**What this exercise asks:**
(1) In the True at First Light reading guide below, rewrite the paragraph beginning "8) Reread Hemingway's description" as a brief bulleted list that keeps its main points.
(2) Reproduce the True at First Light reading guide below, from "9) Does Mary" to "to the land?", without any change.
(3) Decide whether each statement agrees with the True at First Light reading guide below. For each, answer yes or no and quote the deciding words from the guide. (a) The Informer is despised by nearly everyone except Hemingway. (b) The description of the killing of Mary's lion is cited at page 224. (c) Hemingway's favorite horse is named Old Kite.

**Text segment:**
◇ ◇ ◇ ◇ ◇ ◇ ◇
5) The Informer is one of the book's most interesting characters, universally despised by nearly everyone but Hemingway. Why is the author so charitable to the Informer? What does this character represent to Hemingway and to the others at camp? Is the information he gives Hemingway useful in any real way? Discuss Hemingway's observation that the Informer will "betray anyone betrayable" for money (38).
6) Hemingway says, "A writer of fiction is really a congenital liar who invents from his own knowledge or that of other men. I am a writer of fiction and so I am a liar too...I make the truth as I invent it truer than it would be" (100). In what way is Hemingway's fiction truer than real life? And if "the truth as [he] invents it is truer than it would be" then why does he call himself a liar? Is a writer of fiction ever obligated to tell the absolute truth? What does Hemingway mean when he says that "in Africa a thing is true at first light and a lie by noon?"
7) Hemingway refers to "having a conscience" about hunting. Is such a thing possible when you are hunting at least partly for sport? Is hunting more noble if you stick to the rules?
8) Reread Hemingway's description of the killing of Mary's lion (179), and the subsequent examination of his body. Does his rendering of the details glorify the violence, sadness, and ultimate indignity of the event — or the opposite? Compare it to the scene where Hemingway must put down his favorite horse, Old Kite (224). How does this description differ from his descriptions of hunting?
9) Does Mary appreciate how much danger she puts everyone in every day so that she can kill the lion? Why is she so melancholy after she accomplishes her goal? Is she truly disappointed in the way the hunt played out, or is she experiencing a predictable emotional letdown? Does she feel guilty for killing something so beautiful, or feel a true sadness at its destruction?
10) Hemingway laments throughout the narrative that Debba is "losing her impudence." What does he mean by this? Are the changes in Debba a result of her relationship with Hemingway? If Debba is a symbol of Hemingway's desire to truly be a part of Africa, then do the changes in Debba symbolize the changes outsiders like Hemingway are bringing to the land?
11) Debba and Mary are two starkly different women from different worlds. Compare Mary's Nairobi shopping excursion with Debba's shopping trip with Hemingway. What does each trip mean to each woman? How does their individual behavior and attitude express their inherent differences as people? How does Hemingway's love for Debba differ from his love for Mary? Is it possible to be in love with two people at once?
12) While reading True at First Light, it is difficult to know when Hemingway is telling the truth, and when he has fictionalized his story. By altering details and creating new stories, is he proving that writers have the power the blur the line between what is real and what is imaginary — and sometimes even rewrite history?
13) How does Hemingway use humor to get his point across in True at First Light? Was this book funnier than you expected it to be? How much of it is a parody of Hemingway himself?
14) Discuss Hemingways' choice to be in Kenya at this particular time, given the dangerous political situation. Did the looming danger in the region make the trip more exciting for them? Can you recall any scene where Hemingway himself displays violent tendencies? Does he ever exhibit the mercenary behavior plaguing the region at this time?
15) The Hemingways are in no hurry to leave Africa and go back to their "real world." What are they trying to escape? Is Hemingway hiding from his celebrity, which is mentioned only rarely by those in his hunting group? Both Mary and Hemingway say they wish they could stay in Africa forever. What's stopping them from doing just that?
◇ ◇ ◇ ◇ ◇ ◇ ◇
**Stored data:**
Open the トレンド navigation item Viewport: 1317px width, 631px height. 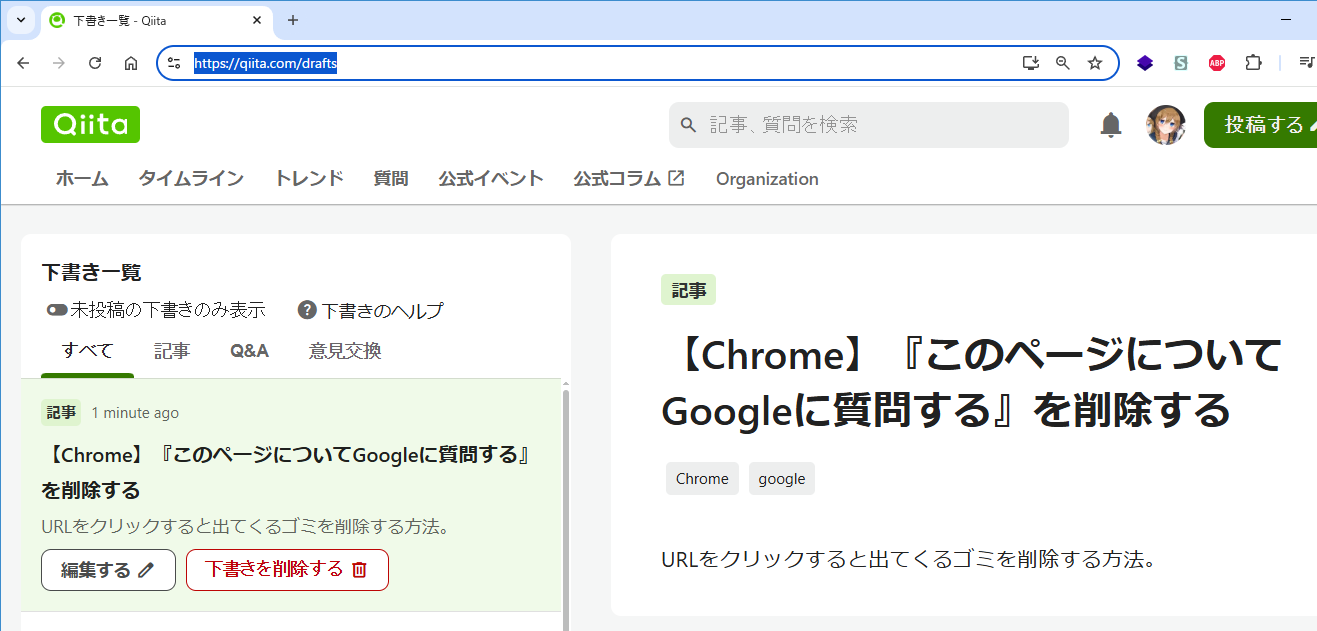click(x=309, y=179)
◇ ◇ ◇ ◇ ◇ ◇ ◇
**Solutions per task:**
(1)
- Reread Hemingway's account of the killing of Mary's lion (179) and the examination of its body afterward.
- Consider whether his details glorify the violence, sadness, and final indignity of the event, or do the opposite.
- Compare this with the scene where Hemingway must put down his favorite horse, Old Kite (224).
- Consider how that scene's description differs from his descriptions of hunting.

(2)
9) Does Mary appreciate how much danger she puts everyone in every day so that she can kill the lion? Why is she so melancholy after she accomplishes her goal? Is she truly disappointed in the way the hunt played out, or is she experiencing a predictable emotional letdown? Does she feel guilty for killing something so beautiful, or feel a true sadness at its destruction?
10) Hemingway laments throughout the narrative that Debba is "losing her impudence." What does he mean by this? Are the changes in Debba a result of her relationship with Hemingway? If Debba is a symbol of Hemingway's desire to truly be a part of Africa, then do the changes in Debba symbolize the changes outsiders like Hemingway are bringing to the land?

(3)
(a) Yes: "universally despised by nearly everyone but Hemingway"
(b) No: "Reread Hemingway's description of the killing of Mary's lion (179)"
(c) Yes: "his favorite horse, Old Kite (224)"